Data for review:
====

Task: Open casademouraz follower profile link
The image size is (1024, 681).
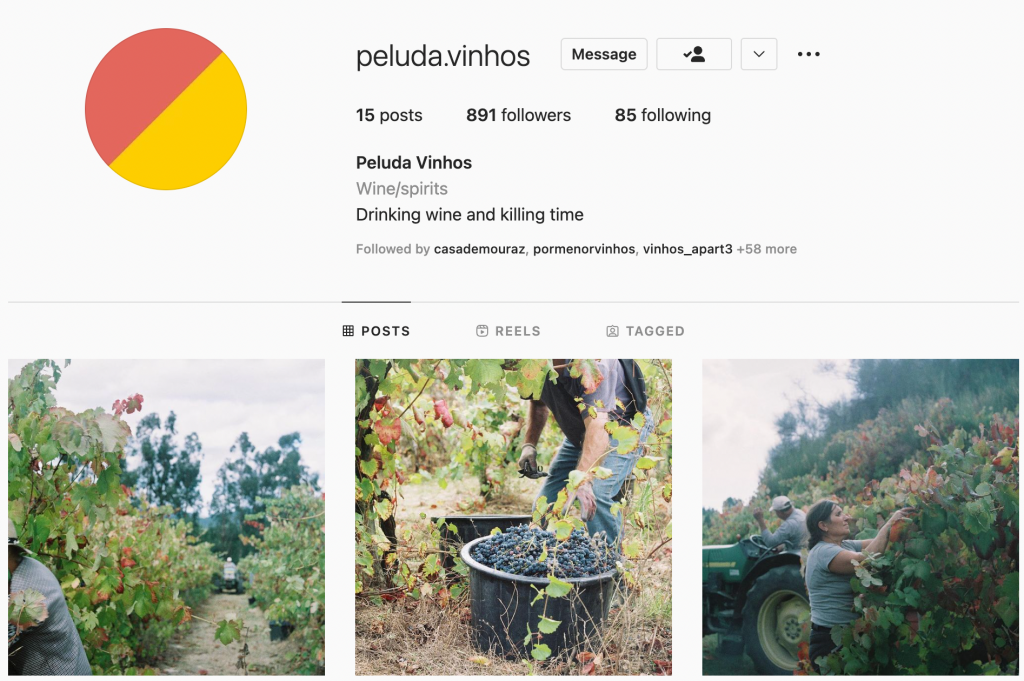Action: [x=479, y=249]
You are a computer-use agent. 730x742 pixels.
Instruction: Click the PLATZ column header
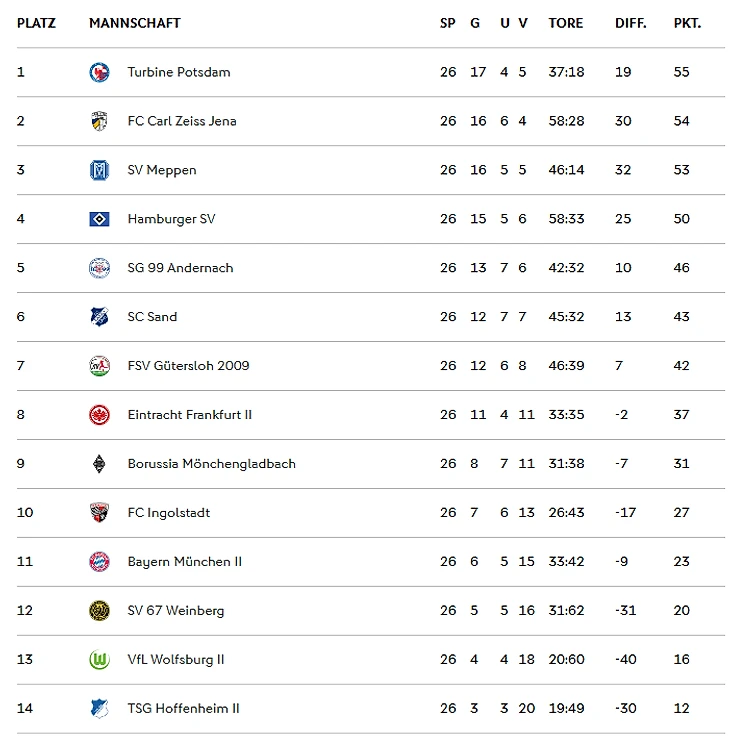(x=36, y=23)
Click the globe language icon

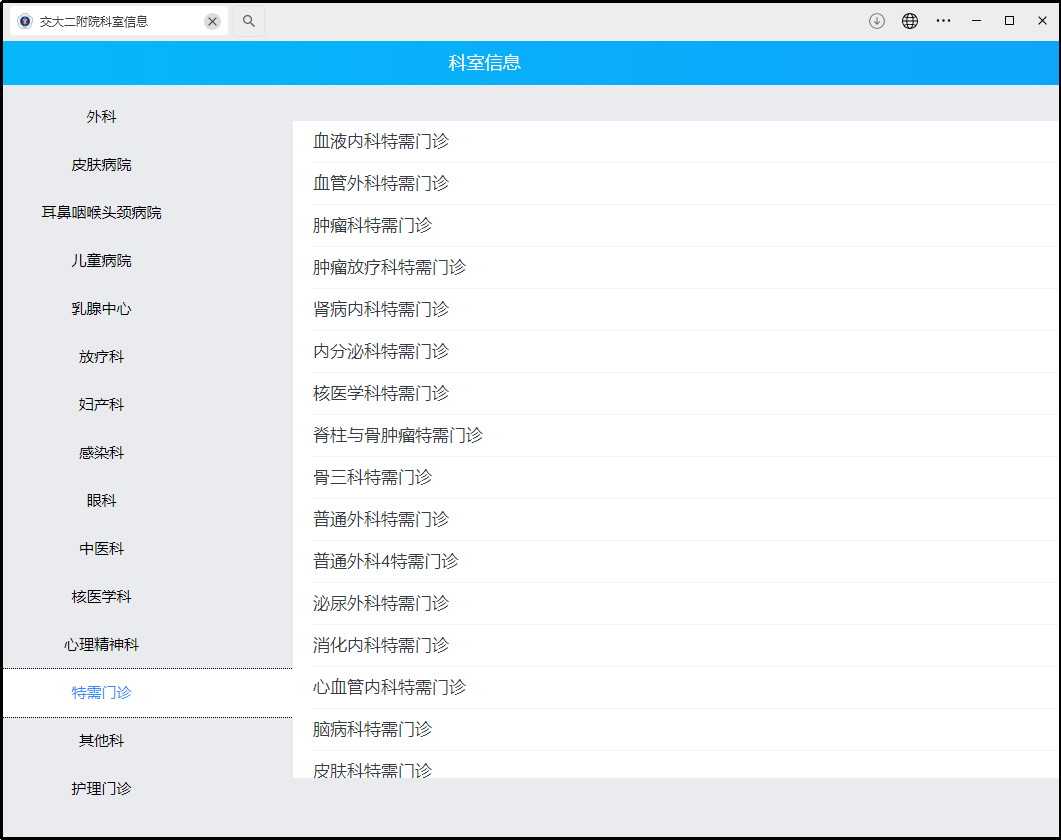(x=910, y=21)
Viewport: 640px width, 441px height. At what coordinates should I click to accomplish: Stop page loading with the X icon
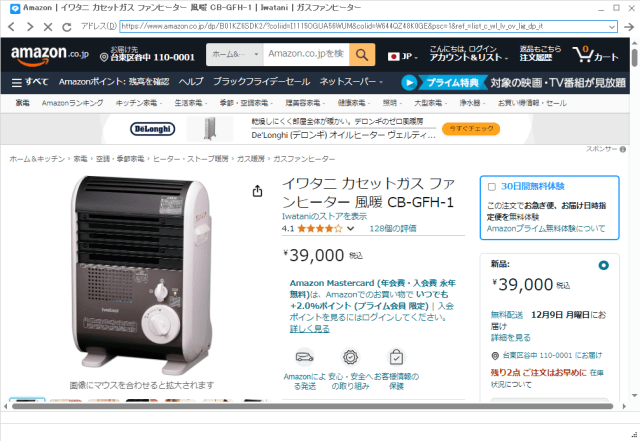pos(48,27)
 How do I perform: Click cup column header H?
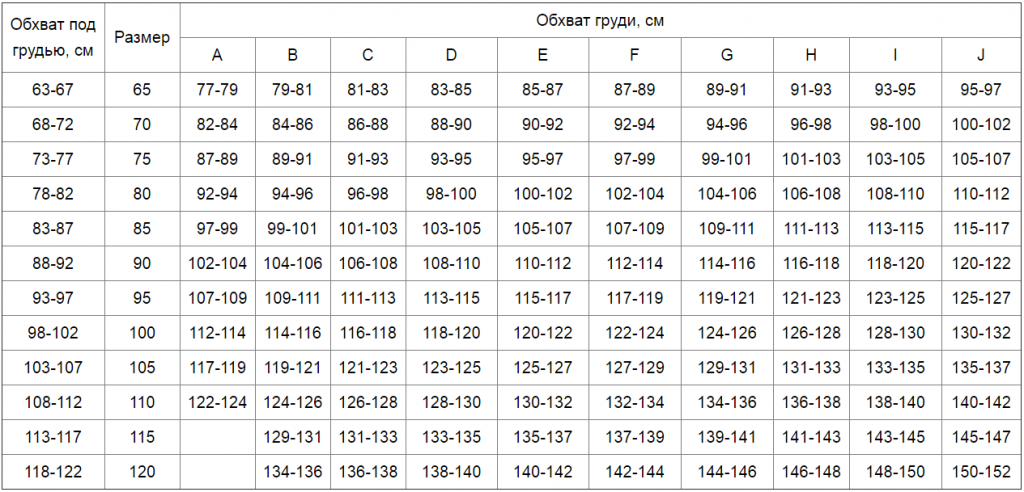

====

Task objective: The records above are to be repeated exactly, with the pictures left out.

Solution below:
Task: Open casademouraz follower profile link
The image size is (1024, 681).
Action: [x=479, y=249]
You are a computer-use agent. 730x742 pixels.
Instruction: Click the PLATZ column header
(x=36, y=23)
Click the globe language icon

(x=910, y=21)
Viewport: 640px width, 441px height. At what coordinates should I click to accomplish: Stop page loading with the X icon
pos(48,27)
 How do I perform: Click cup column header H?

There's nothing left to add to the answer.